Exercise objective. Check every line of the data below for "step". Copy each one that has it.

Collected data.
──────────

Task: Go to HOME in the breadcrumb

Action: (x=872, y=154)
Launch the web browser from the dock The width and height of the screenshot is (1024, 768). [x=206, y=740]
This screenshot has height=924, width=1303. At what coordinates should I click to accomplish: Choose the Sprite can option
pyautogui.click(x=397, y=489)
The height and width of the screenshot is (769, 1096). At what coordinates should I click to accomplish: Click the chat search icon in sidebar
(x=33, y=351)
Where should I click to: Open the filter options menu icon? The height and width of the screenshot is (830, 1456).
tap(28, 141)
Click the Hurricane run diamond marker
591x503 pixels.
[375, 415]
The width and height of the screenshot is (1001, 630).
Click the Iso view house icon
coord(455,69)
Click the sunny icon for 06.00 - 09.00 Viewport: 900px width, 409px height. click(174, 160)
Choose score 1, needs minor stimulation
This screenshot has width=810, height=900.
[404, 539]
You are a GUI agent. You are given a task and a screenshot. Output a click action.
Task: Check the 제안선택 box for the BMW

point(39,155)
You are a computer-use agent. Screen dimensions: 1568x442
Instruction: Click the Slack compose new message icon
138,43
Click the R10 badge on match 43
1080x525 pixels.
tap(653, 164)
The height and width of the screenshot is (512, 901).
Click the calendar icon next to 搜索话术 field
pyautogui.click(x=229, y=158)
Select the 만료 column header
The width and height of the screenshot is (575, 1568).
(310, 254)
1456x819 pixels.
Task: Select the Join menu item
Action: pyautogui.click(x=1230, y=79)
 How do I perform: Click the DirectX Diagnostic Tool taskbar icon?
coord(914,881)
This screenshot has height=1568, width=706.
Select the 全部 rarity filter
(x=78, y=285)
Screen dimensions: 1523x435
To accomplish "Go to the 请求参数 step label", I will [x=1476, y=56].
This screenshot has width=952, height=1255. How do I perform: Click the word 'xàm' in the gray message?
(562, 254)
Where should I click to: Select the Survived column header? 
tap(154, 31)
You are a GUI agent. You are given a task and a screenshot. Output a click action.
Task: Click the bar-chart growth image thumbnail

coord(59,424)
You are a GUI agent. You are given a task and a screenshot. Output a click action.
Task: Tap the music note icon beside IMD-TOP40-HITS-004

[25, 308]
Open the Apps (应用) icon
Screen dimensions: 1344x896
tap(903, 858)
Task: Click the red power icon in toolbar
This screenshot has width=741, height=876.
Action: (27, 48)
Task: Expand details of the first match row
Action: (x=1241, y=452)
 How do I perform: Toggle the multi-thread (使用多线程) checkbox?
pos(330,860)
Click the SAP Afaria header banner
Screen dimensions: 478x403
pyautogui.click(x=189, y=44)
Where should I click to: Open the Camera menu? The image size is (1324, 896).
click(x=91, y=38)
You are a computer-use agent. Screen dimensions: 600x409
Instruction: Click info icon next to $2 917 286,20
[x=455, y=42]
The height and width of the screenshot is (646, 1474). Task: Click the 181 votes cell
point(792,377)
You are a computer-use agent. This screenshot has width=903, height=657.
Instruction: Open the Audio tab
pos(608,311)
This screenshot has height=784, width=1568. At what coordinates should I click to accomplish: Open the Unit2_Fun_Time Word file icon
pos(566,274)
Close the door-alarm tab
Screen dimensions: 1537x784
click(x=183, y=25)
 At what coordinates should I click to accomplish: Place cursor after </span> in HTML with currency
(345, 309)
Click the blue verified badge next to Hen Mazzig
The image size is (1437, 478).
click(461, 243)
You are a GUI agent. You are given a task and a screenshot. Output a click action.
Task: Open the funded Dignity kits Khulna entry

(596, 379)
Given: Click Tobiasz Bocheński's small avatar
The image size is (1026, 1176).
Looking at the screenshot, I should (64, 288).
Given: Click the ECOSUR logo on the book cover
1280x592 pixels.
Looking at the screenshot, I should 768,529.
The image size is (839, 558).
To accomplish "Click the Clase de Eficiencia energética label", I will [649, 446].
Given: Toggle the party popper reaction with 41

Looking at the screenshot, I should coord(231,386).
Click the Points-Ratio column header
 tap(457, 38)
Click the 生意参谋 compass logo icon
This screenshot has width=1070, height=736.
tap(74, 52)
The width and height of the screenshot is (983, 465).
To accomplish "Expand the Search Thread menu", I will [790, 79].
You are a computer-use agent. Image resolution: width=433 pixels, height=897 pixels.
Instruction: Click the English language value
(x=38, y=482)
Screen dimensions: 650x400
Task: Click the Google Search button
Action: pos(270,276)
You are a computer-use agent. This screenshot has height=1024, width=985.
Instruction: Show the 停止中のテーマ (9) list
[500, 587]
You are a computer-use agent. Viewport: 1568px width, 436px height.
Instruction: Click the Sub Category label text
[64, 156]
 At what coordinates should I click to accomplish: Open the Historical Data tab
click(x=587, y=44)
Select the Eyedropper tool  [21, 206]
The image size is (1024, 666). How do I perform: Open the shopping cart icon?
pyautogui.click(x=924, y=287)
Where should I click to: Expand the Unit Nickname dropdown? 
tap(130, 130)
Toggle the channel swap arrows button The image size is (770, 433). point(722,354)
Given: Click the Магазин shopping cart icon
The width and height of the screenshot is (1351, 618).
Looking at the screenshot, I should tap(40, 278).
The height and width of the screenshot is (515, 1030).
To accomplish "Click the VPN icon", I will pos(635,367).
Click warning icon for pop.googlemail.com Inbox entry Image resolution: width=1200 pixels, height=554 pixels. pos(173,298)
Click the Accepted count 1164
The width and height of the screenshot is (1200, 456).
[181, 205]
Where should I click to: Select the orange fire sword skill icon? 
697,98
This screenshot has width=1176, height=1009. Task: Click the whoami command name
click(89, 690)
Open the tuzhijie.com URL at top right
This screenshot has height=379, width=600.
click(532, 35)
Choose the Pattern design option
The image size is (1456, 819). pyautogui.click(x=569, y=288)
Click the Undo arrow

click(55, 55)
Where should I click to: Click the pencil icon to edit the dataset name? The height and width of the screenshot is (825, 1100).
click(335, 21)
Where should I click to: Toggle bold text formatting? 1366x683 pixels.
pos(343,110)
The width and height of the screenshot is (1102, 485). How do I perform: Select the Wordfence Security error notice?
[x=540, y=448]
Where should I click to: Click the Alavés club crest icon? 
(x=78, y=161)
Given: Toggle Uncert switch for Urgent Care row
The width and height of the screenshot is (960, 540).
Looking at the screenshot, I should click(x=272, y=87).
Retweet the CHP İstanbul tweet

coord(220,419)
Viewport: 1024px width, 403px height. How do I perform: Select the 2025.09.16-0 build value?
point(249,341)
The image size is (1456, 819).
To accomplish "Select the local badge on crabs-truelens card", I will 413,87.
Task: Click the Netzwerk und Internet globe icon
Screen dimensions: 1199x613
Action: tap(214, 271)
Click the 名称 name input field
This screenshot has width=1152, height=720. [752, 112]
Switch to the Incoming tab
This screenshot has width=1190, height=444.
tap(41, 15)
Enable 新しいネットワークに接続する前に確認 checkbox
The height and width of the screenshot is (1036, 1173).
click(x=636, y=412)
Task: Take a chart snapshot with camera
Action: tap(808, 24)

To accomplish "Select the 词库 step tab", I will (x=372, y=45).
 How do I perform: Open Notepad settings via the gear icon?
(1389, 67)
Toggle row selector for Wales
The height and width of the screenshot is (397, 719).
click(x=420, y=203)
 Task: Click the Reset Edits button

──────────

Task result.
To accomplish "Go to the 请求参数 step label", I will [x=1476, y=56].
To accomplish "Select the 词库 step tab", I will (x=372, y=45).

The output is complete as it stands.